> _Texte du document_:
****************************************
Intimidé par le volume du Monde comme volonté et comme représentation, je découvre Schopenhauer avec un texte plus modeste. Et même si Schopenhauer va taper régulièrement et assez inutilement sur l'homme du commun, et si la quatrième partie est juste un entassement de citations assez indigestes, j'ai pris plaisir à lire Sur la liberté de la volonté humaine, premier des deux essais regroupés dans Les deux problèmes fondamentaux de l'éthique. En somme, Schopenhauer s'y montre radicalement essentialiste et déterministe, avec quelques phrases percutantes. Je crois n'avoir compris qu'à moitié sa conclusion à tendance métaphysique.
Commençons par un morceau de sa longue définition de la liberté :
Le concept empirique de liberté dit par conséquent : « Je suis libre si je peux faire ce que je veux » : et c'est alors le « ce que je veux » qui décide d'avance la liberté. Mais si nous interrogeons maintenant la liberté du vouloir lui-même, la question se formulerait ainsi : « Peux-tu aussi vouloir ce que tu veux ? » — ce qui donne l'impression que le vouloir dépend encore d'un autre vouloir qui se trouverait derrière lui.Et ainsi à l'infini : on peut éternellement remonter la chaine de la volonté jusqu'à ce que seule la question « Peux-tu vouloir ? » subsiste. Schopenhauer applique ensuite la causalité à cette volonté humaine : les actes ne seraient pas libres, mais nécessaires. Si la conscience peut examiner en détail le monde extérieur, elle peut difficilement s'examiner elle-même : « rien d'autre ne se présente au sens dit interne que notre volonté propre, aux mouvements de laquelle se réduisent en vérité tous les sentiments dits intérieurs. » Vision très sombre si selon lui, comme j'ai cru le comprendre, cette volonté est entièrement déterminée : c'est presque une vision mécaniste de l'esprit humain.
Notion importante : la séparation de la causalité en trois éléments de complexité croissante.
- La cause : les changements mécaniques, physiques, chimiques. La matière et les énergies réagissent avec les matières et les énergies. Les corps inorganiques sont essentiellement déterminés de cette façon.
- L’excitation : il n'y a plus nécessairement de réaction proportionnelle entre cause et conséquence. Schopenhauer y associe les plantes, mais aussi nous autres animaux. Exemple : un peu de vin stimule, un verre de plus assomme.
- La motivation ou le motif : c'est la causalité qui passe par la connaissance. La force motrice que nous appelons volonté.
C'est exactement comme si l'eau disait : « Je peux faire de hautes vagues (mais oui ! quand la mer est agitée par une tempête), je peux me précipiter comme un torrent impétueux (mais oui ! dans le lit d'un fleuve), je peux retomber en écumant et en bouillonnant (mais oui ! dans une cascade), (...) mais je ne fais rien de tout cela, et je reste volontairement, tranquille et limpide, dans mon étang miroitant. » Comme l'eau ne peut faire toutes ces choses que si des causes déterminantes se produisent et l'amènent à faire ceci ou cela, tout homme ne peut faire ce qu'il prétend pouvoir faire que dans les mêmes conditions. Il lui est impossible d'agir jusqu'à ce que les causes se produisent : mais dès qu'elles sont produites, il doit agir, tout comme l'eau, lorsque les circonstances sont appropriées.Et si Schopenhauer se tenait derrière cet homme pour philosopher sur son compte, il introduirait une nouvelle cause qui modifierait l'action de l'homme, qui agirait en réaction de façon à démontrer sa liberté...
****************************************
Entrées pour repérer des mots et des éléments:
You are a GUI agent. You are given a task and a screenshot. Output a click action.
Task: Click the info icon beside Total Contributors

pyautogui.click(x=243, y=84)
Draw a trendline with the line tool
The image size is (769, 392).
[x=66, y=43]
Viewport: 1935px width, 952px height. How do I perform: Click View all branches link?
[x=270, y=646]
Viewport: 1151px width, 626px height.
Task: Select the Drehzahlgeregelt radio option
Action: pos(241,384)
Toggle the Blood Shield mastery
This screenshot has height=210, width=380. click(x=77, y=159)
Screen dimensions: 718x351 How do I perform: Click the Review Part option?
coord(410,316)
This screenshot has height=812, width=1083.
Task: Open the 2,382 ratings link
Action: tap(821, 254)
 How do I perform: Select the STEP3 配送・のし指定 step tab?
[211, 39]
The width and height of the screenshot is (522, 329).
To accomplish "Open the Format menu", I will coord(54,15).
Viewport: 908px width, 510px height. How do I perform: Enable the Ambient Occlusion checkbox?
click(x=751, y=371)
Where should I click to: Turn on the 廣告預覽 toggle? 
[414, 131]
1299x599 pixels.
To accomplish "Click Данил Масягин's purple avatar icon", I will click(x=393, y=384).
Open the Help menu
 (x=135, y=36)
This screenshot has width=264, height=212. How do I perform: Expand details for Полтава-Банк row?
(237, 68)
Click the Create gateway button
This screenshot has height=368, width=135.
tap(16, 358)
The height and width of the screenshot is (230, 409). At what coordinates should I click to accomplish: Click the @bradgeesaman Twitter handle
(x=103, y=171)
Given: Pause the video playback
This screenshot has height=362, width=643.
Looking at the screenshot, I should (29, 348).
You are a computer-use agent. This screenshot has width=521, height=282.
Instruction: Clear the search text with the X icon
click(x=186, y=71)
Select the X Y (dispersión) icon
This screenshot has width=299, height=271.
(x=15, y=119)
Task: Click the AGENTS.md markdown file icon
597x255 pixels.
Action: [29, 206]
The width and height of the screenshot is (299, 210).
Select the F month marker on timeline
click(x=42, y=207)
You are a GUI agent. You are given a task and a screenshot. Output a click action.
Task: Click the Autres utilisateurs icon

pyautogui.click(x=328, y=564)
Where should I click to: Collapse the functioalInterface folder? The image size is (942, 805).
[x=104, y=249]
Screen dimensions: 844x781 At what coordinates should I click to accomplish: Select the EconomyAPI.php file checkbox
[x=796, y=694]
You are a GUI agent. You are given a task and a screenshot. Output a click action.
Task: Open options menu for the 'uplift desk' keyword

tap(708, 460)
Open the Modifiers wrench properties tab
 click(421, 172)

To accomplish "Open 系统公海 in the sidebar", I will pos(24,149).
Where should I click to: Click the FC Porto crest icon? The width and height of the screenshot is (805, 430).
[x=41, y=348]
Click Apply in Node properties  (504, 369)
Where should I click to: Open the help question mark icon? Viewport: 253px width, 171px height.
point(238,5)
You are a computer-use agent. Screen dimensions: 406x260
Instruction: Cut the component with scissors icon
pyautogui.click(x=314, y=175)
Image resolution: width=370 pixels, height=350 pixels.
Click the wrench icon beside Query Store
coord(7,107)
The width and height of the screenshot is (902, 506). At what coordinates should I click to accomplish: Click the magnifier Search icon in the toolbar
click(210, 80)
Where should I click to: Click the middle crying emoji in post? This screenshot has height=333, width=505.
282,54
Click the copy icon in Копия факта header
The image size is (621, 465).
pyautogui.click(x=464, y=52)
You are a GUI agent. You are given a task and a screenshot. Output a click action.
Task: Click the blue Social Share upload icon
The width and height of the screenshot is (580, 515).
****************************************
> _Consigne écrite_:
Répondez à ces questions d'après le texte sur Schopenhauer.
(a) Quel est le titre du premier des deux essais regroupés dans Les deux problèmes fondamentaux de l'éthique ?
(b) Quels corps sont essentiellement déterminés par la cause ?
(c) Dans l'exemple illustrant l'excitation, quel est l'effet d'un verre de vin supplémentaire ?

> _Exercice réalisé_:
(a) Sur la liberté de la volonté humaine.
(b) Les corps inorganiques.
(c) Il assomme.